PROVIDED RECORDS START

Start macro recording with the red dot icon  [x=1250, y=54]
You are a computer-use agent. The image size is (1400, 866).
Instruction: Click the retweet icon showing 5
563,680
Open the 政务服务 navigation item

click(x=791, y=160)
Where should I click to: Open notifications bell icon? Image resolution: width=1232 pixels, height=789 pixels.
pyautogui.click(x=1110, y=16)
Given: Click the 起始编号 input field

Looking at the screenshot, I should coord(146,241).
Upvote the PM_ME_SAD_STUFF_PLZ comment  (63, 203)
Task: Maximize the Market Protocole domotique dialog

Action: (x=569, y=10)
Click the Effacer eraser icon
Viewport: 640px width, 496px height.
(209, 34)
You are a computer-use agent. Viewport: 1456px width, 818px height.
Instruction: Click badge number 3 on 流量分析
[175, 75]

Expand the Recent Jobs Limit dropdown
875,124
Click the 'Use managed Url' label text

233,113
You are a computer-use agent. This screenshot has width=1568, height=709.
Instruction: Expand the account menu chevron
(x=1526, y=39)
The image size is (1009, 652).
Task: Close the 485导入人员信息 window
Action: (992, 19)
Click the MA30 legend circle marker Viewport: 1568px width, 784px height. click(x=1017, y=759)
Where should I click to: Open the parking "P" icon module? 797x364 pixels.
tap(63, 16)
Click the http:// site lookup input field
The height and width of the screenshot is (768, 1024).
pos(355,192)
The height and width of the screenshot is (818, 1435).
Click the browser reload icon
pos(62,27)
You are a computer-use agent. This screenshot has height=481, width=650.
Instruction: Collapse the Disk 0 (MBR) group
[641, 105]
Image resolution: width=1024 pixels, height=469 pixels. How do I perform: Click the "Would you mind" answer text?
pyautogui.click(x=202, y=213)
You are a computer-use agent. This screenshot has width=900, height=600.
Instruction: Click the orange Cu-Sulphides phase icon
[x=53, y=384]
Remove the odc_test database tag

PROVIDED RECORDS END

● **TASK DIRECTIONS**
Set down every entry exactly as it appears.

● **SOLUTION**
Start macro recording with the red dot icon  [x=1250, y=54]
You are a computer-use agent. The image size is (1400, 866).
Instruction: Click the retweet icon showing 5
563,680
Open the 政务服务 navigation item

click(x=791, y=160)
Where should I click to: Open notifications bell icon? Image resolution: width=1232 pixels, height=789 pixels.
pyautogui.click(x=1110, y=16)
Given: Click the 起始编号 input field

Looking at the screenshot, I should coord(146,241).
Upvote the PM_ME_SAD_STUFF_PLZ comment  (63, 203)
Task: Maximize the Market Protocole domotique dialog

Action: (x=569, y=10)
Click the Effacer eraser icon
Viewport: 640px width, 496px height.
(209, 34)
You are a computer-use agent. Viewport: 1456px width, 818px height.
Instruction: Click badge number 3 on 流量分析
[175, 75]

Expand the Recent Jobs Limit dropdown
875,124
Click the 'Use managed Url' label text

233,113
You are a computer-use agent. This screenshot has width=1568, height=709.
Instruction: Expand the account menu chevron
(x=1526, y=39)
The image size is (1009, 652).
Task: Close the 485导入人员信息 window
Action: (992, 19)
Click the MA30 legend circle marker Viewport: 1568px width, 784px height. click(x=1017, y=759)
Where should I click to: Open the parking "P" icon module? 797x364 pixels.
tap(63, 16)
Click the http:// site lookup input field
The height and width of the screenshot is (768, 1024).
pos(355,192)
The height and width of the screenshot is (818, 1435).
Click the browser reload icon
pos(62,27)
You are a computer-use agent. This screenshot has height=481, width=650.
Instruction: Collapse the Disk 0 (MBR) group
[641, 105]
Image resolution: width=1024 pixels, height=469 pixels. How do I perform: Click the "Would you mind" answer text?
pyautogui.click(x=202, y=213)
You are a computer-use agent. This screenshot has width=900, height=600.
Instruction: Click the orange Cu-Sulphides phase icon
[x=53, y=384]
Remove the odc_test database tag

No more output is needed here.